- [Try it]:
Only a slice of the listing below is wanted. Retype the lines from the one containing "You are a GUI" through the one containing "Impressum (819, 838)", exactly, both ends included.
The data section start
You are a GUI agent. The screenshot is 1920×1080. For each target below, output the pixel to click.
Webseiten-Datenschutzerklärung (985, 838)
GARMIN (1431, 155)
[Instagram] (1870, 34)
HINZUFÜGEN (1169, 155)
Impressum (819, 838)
The data section end
The data section start
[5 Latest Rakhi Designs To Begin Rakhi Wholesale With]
The data section end
- [The completed task]:
You are a GUI agent. The screenshot is 1920×1080. For each target below, output the pixel to click.
Webseiten-Datenschutzerklärung (985, 838)
GARMIN (1431, 155)
[Instagram] (1870, 34)
HINZUFÜGEN (1169, 155)
Impressum (819, 838)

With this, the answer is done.